Ya pueden hacerse mil o ningún viaje, si el asombro o la intrepidez no se prenden a la mirada, nada cambia. Pero este no es el caso de lo que nos propone el libro Viaje al Macondo Real (Pepitas de Calabaza, 2016) del periodista colombiano Alberto Salcedo Ramos.

La experiencia de desplazarse por la abrupta geografía de las crónicas que lo componen alberga intensidad: la que dibuja la mirada saturada de valentía y fascinación de su autor, y se vuelve imposible completar la travesía de la lectura sin advertir, de cuando en cuando, en medio de las detonaciones de verdades dulces o ásperas combinadas con la biografía intrincada de sus protagonistas, que uno se encuentra frente a uno de esos libros capaces de hacernos mutar -a base de una poesía sutil-, de una vez y para siempre.

Salcedo Ramos forma parte de esa estirpe de narradores que exhibe con maestría la expresión, la intención y el arte de contar la cultura popular desde la mirada que mira de frente y no rehuye, sino encuentra en los detalles más sutiles y las historias más dispares material para entretejer lo más amargo y lo más tierno del acontecer humano, y lo hace con suficiente encanto como para embelesarnos sin descanso.

Alberto Salcedo Ramos es de aquellos escritores que nos regalan, en esencia, el placer de comprobar que una historia bien contada, no sólo se saborea, sino que puede deshacernos desde la boca

A través de una prosa ágil y desprovista de límites ideológicos el escritor nos presenta una comitiva de seres marginales y excepcionales: músicos de taberna, bufones, boxeadores olvidados, indígenas, futbolistas travestidos o pueblos fantasmas que de pronto saltan a las noticias por alguna atrocidad. Personas que nos dan la mano para introducirnos en su mundo.

Un mundo que no necesita recurrir a nada más que a los hechos para volverse fantástico. La realidad como categoría de lo mágico, donde las convenciones son tomadas por asalto y la cultura se reduce a su caos primario; mostrándonos que el mundo alberga en su gente más sencilla y en los paisajes más singulares e inaccesibles, la experiencia de lo sublime, si uno sabe mirar.

La memoria es un disfraz de niebla, pero Salcedo la esculpe usando la palabra como una piedra viva. Lo humano se desviste ante su prosa y no hay rincón que escape a sus ojos ávidos de una buena historia, convirtiendo cada crónica en un examen de las leyes métricas de lo vivo.
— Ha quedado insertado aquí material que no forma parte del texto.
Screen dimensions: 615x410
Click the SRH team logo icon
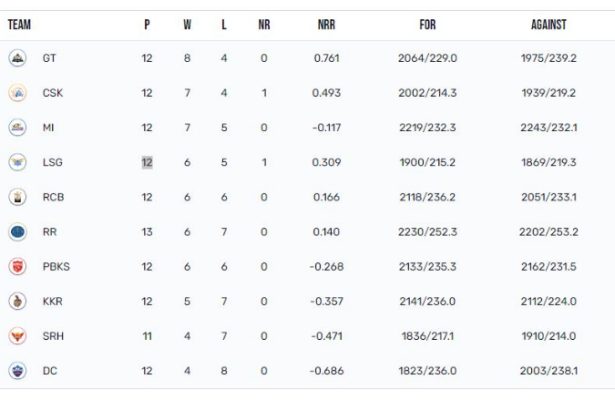(17, 336)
Aprendemos entonces que la fatalidad es un barco que naufraga sólo si el sentido se ha decolorado y queda desprovisto de su esencia, pues Salcedo hace lúcida la capacidad de sus personajes para mantenerse a flote en un mundo que, en muchos casos, les ha privado de la victoria, pero les ha brindado en cambio: sabiduría, dignidad y la excelsa y sencilla virtud del que resiste.